I know there are many countries in the world with problems of pollution but it is sad to see a nation of people that worship nature (traditional Japanese religion is Shinto, an animistic religion) unwillingly sacrifice for the sake of "progress."


  1. I saw something very similar here in Houston. I was going on a hike near a bayou like i ususally do, and saw a bunch of trash huddled up like something you would see at a beaver dam.

    In Houston, the bayous carry lots of the run off water and garbage from the streets. It eventually goes into the ocean i think. Because of this very long drought we have been having it isn't unusual for a pile up of garbage.

    An unintended consequence of a civilized society?

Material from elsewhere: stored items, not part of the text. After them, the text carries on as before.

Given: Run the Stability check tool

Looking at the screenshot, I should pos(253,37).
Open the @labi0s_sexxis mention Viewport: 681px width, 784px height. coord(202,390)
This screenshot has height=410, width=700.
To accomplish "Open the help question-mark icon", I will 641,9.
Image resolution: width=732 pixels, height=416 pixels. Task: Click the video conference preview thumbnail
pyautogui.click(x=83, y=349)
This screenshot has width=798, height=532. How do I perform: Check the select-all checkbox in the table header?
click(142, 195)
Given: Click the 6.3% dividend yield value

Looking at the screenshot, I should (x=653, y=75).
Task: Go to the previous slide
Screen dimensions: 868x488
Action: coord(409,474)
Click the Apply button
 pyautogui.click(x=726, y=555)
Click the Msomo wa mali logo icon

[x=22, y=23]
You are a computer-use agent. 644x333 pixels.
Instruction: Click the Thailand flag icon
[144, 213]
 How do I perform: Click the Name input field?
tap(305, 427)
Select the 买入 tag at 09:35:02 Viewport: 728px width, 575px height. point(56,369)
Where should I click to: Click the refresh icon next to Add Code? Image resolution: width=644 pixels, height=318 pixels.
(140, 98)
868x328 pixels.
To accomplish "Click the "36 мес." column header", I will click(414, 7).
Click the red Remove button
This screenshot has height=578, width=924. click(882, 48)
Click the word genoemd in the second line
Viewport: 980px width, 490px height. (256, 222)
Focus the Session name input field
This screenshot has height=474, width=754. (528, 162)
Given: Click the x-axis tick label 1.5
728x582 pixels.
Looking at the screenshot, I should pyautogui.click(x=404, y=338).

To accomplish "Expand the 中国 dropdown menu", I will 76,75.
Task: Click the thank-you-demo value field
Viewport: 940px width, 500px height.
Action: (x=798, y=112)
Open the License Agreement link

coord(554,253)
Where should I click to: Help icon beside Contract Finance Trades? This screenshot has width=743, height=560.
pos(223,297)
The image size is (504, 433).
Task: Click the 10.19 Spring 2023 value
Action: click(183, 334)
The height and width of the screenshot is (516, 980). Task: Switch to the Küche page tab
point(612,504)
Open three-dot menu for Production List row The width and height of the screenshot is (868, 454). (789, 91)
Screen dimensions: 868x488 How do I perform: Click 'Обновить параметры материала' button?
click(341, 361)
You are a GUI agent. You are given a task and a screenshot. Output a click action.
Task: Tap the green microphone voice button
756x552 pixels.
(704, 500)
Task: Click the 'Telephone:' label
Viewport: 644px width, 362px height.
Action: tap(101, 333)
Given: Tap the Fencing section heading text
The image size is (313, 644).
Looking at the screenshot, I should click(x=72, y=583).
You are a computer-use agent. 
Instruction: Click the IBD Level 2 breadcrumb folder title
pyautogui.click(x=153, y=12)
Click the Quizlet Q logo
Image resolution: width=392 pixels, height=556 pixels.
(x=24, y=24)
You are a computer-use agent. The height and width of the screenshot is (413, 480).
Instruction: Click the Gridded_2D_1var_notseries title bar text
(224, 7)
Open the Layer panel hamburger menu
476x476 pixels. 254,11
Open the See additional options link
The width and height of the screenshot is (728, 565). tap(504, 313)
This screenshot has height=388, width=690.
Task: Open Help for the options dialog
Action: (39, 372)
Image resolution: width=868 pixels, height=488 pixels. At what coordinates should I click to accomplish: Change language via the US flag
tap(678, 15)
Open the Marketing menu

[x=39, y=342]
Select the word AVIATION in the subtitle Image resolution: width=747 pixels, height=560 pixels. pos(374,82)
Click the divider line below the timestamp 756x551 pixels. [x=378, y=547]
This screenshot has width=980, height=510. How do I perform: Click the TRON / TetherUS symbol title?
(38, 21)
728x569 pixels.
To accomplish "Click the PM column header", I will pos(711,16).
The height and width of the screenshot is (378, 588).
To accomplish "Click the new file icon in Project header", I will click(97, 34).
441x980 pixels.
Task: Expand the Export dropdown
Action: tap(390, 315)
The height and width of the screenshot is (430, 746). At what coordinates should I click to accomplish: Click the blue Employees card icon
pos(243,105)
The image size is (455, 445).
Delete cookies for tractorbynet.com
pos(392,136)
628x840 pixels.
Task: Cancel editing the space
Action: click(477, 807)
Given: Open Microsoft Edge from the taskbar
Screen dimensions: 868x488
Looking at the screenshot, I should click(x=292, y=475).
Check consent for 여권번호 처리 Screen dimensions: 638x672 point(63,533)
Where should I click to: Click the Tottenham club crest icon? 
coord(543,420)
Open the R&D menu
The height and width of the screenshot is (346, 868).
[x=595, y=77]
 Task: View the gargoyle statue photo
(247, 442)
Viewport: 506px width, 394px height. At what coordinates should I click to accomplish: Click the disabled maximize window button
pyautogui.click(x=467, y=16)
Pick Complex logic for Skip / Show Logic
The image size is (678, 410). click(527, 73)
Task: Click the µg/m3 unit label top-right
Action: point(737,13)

    Reminds me of this scripture:

    Rev 11:18 And the nations were angry, and thy wrath is come, and the time of the dead, that they should be judged, and that thou shouldest give reward unto thy servants the prophets, and to the saints, and them that fear thy name, small and great; and shouldest destroy them which destroy the earth.

  2. Great scripture reminder that man has a responsibility to both rule and care for the earth

    And God blessed them, and God said unto them, Be fruitful, and multiply, and replenish the earth, and subdue it: and have dominion...
    Genesis 1:28

    Also God seems to care that the land received its proper rest, as was commanded in the Law of Moses

    The land enjoyed its sabbath rests; all the time of its desolation it rested, until the seventy years were completed in fulfillment of the word of the LORD spoken by Jeremiah
    II Chronicles 36:21

  3. I would think, however naively, that holding nature so high in your priorities (to worship it even) would cut down on the pollution a bit. Decisions and regulations to protect the Earth would hopefully be on the forefront of decisions. Obviously, there are no (1) guarantees the regulations will work, (2) methods that give both the monetary effects of industry and fully protect the enviornoment, (3) easily cost effective ways to implement such regulations. Regardless, I always thought Japan's industry environment would be a little better than other industrial nations.

    I guess that's not the case huh?

  4. Good points Ivy. Living in Japan for over six years and seeing the many ironies that exist in Japan, I have learned to accept them as something unique in a way though somewhat tragic. They are a hardy, strong people whom I have both admiration and at times pity. It seems as though westernization and moderation has greatly influenced the attitudes of those in industry. I think most of the general public would be appalled if they knew the truth about pollution and lack of strict regulation.